American Univesity of Beirut

5/17/2021

​​Dear friends and colleagues of the AUB community,  ​

After months of a seemingly relentless tidal wave of obstacles, it is remarkably refreshing to look forward to reopening the AUB campus in the fall term 2021, contingent upon a successful vaccination program for all faculty and staff and their families, and all students. We have been through an incredibly challenging period since AY 2019-20 and the external pressures we faced prior to the COVID-19 pandemic have not abated. But at least there is light ahead and the AUB family can look forward to being physically reunited at the start of AY 2021-22.


So much has changed so quickly that L.P. Hartley's maxim, “The past is a foreign country: they do things differently there," can seemingly be applied these days to a remarkably recent past. For one thing, although eLearning was already a familiar concept in higher education before 2019, the idea of AUB teaching online was alien to nearly all of us (apart from exceptions such as the joint Pro-Green Diploma).

 

All relevant courses are now available via Moodle; our professors have become increasingly comfortable and adept at engaging students online"


Our announcements during the thawra campus closures reflected this conservative mindset, referring obliquely to “capturing course content and delivering it by other means" (November 4, 2019) or “making materials available online" (November 13, 2019). Little did we suspect that those early, tentative provisions would become what they amounted to, the first steps of an unprecedented, protracted, and cathartic sector-wide journey towards technology-enhanced learning.

As we near the end of this pandemic-stricken academic year, all relevant AUB courses are now available online via the learning management system Moodle; our professors have become increasingly comfortable and adept at engaging students online; and our Office of IT has provided the software and hardware required and a full support operation of one-to-one training, guides, and video tutorials covering both technology tools and online teaching methodologies (available on the Teaching and Learning with Technology portal). The result is that AUB's fall 2021 term will see blended learning putting down firm roots in our curriculum for the first time, deriving benefits from both the online and offline worlds.


It has been far from an easy ride with many bumps along the road. Some professors and—particularly—many students have found the experience taxing, objectionable even, and not what they signed up for. At the other end of the spectrum, however, we have seen teachers and learners joining forces to create exciting new solutions and outcomes that make the best of the new socially distanced landscape.

 

What once seemed like a daunting mountain to climb, we now calmly take in ​our stride"
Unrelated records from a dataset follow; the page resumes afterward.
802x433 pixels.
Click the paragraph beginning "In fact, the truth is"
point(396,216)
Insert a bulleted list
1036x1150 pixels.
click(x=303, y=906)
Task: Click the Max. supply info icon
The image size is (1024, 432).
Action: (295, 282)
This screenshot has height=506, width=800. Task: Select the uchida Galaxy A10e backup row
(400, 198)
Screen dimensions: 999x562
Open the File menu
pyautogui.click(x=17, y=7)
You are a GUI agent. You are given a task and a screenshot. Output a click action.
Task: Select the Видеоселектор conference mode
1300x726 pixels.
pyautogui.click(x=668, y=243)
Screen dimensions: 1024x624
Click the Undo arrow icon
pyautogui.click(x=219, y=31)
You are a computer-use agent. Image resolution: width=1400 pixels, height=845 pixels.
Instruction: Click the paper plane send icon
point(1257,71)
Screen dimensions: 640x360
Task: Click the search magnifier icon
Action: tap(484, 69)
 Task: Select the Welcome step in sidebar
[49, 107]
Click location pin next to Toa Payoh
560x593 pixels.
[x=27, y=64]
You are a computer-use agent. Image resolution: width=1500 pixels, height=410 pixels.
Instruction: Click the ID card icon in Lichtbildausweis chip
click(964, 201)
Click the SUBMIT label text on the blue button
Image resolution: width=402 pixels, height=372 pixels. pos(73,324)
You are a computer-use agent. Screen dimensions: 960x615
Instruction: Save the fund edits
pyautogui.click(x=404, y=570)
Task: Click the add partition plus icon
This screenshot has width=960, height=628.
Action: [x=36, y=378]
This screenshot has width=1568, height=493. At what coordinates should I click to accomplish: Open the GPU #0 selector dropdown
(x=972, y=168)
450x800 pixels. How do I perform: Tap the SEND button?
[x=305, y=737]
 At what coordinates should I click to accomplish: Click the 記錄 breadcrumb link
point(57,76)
This year's Teaching Excellence Awards (TEA), organized by the Center for Teaching and Learning, marked a departure from the original annual format by adding a celebration of the ingenuity that faculty have shown while overcoming the obstacles of the remote experience. In addition to the established TEA honors for Dr. Rouwaida Kanj (Electrical and Computer Engineering, MSFEA) and Dr. Sally Temraz (Hematology and Oncology, FM), awards in the new category for Innovation in Teaching with Technology went to Dr. Alissar Yehya (Civil and Environmental Engineering, MSFEA) and Dr. Blake Atwood (Media Studies, FAS), who impressed the judges with their creative uses of digital platforms and teaching strategies to ease the transition to online and utilize the best available technology.


What once seemed like a daunting mountain to climb, the delivery of course content “by other means" than students sitting in a room with a professor, we now increasingly take in our stride. Knowing that asynchronous delivery and reusable modules can cover the more basic material in a curriculum, thoughts are turning to how to make better use of offline encounters when we return to the classroom and laboratory.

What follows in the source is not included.